Umbrella record for 8 collections that consist of expression microarray data from different tissues of early (feeding) third instar larvae.
Canton-S feeding third instar larvae were reared at 22oC on a 12:12hr light:dark regime on standard Drosophila diet. Tissues were isolated by hand dissection from equal numbers of male and female flies (except in the case of gonads). Multiple samples were pooled to obtain enough total RNA.
Total RNA was extracted by RNEasy Micro kit (Invitrogen). 2ug of total RNA was used for labeled cRNA synthesis, according to Affymetrix protocol.
Following fragmentation, 10 ug of cRNA were hybridized for 16 hr at 45[o]C on GeneChip Drosophila Genome 2 Array. GeneChips were washed and stained in the Affymetrix Fluidics Station 450. GeneChips were scanned using the GeneChip scanner 3000 7G.

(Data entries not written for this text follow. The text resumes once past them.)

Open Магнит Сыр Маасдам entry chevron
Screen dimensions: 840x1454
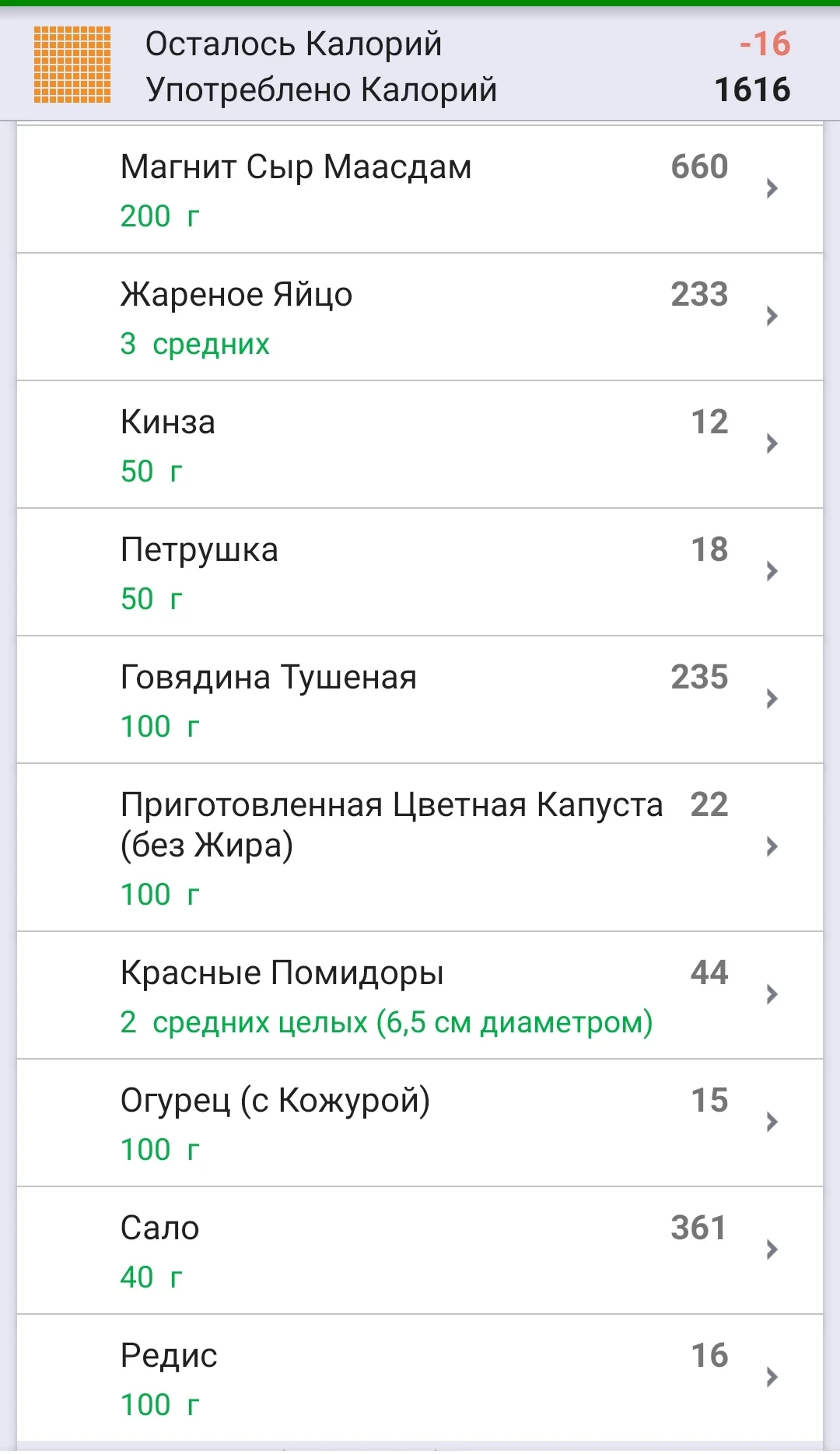(772, 188)
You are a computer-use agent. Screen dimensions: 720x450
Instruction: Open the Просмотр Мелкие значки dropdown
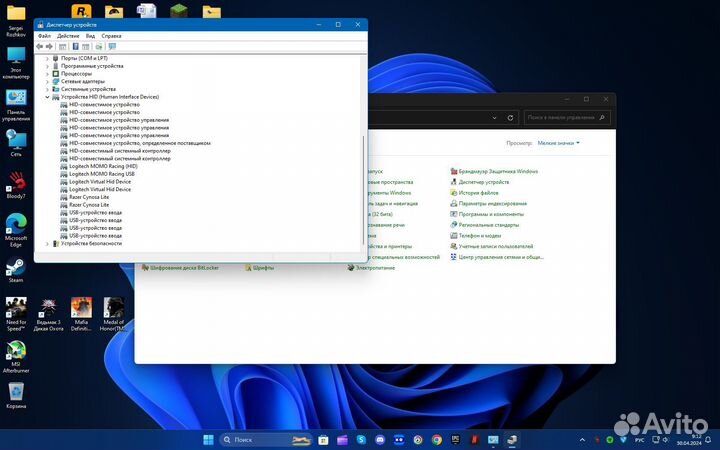[x=558, y=143]
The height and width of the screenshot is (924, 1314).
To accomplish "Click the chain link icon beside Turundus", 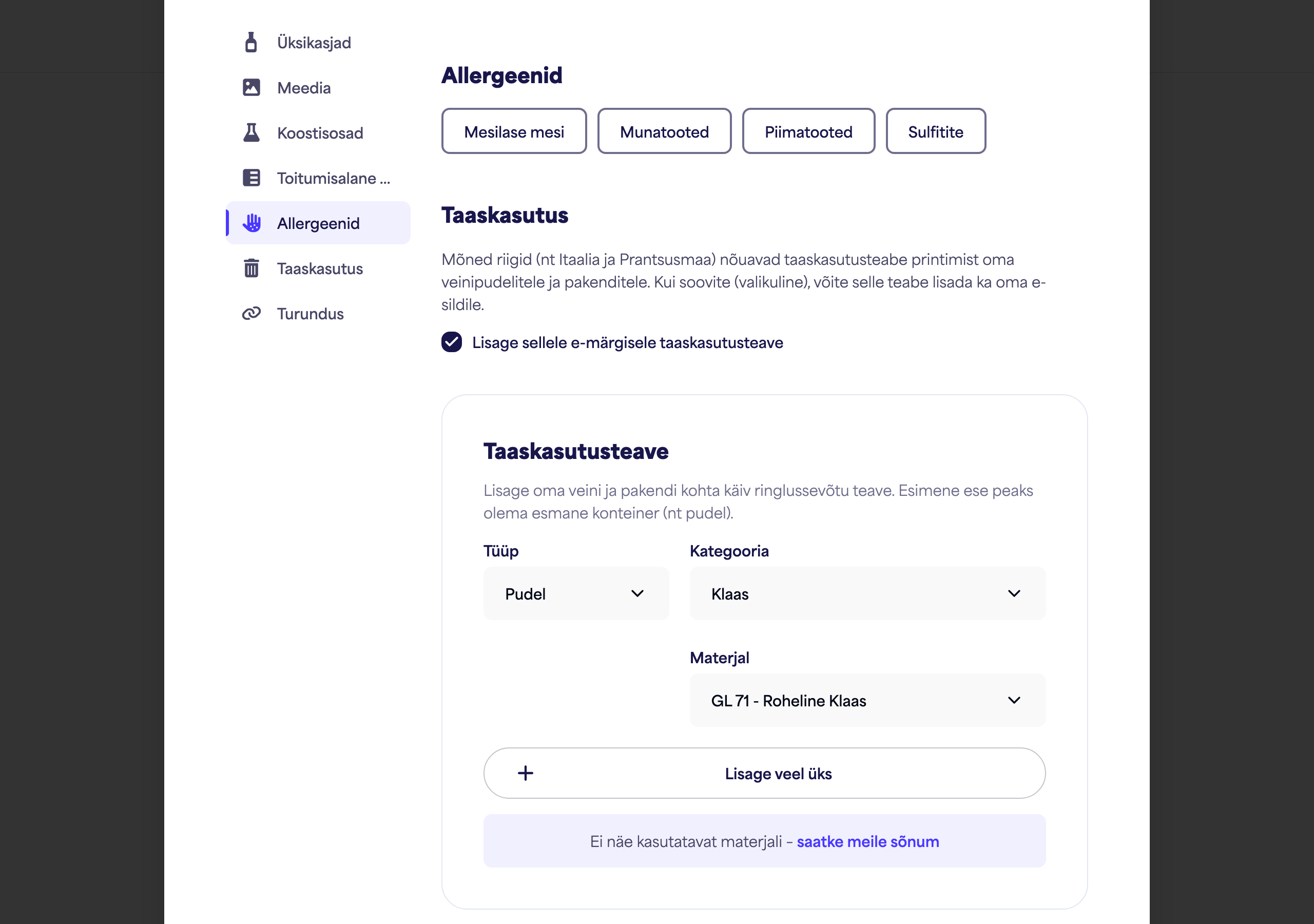I will coord(251,313).
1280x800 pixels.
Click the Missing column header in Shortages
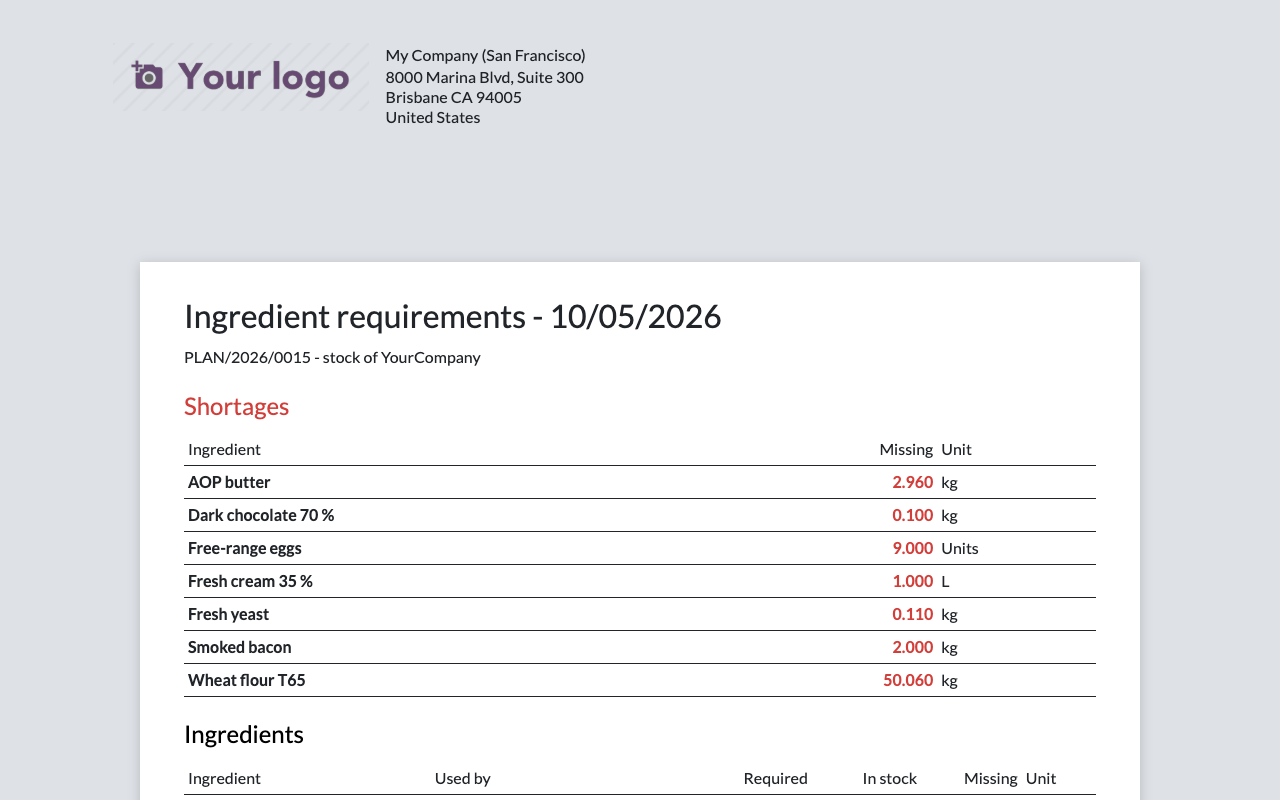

The data were analyzed with GCOS1.4 using Affymetrix default analysis settings and global scaling as normalization method. The trimmed mean target intensity of each array was arbitrarily set to 100. For each tissue, the entire procedure was repeated 4 times, to create 4 independent replicates.
Quantitation of expression at gene level: FlyAtlas provided mean coverage levels for Affy2 probe sets, and FlyBase intersected these probe sets with the exons of all FlyBase genes to associate each probe set with one or more FlyBase genes. These values were distributed into five expression level bins for further analysis.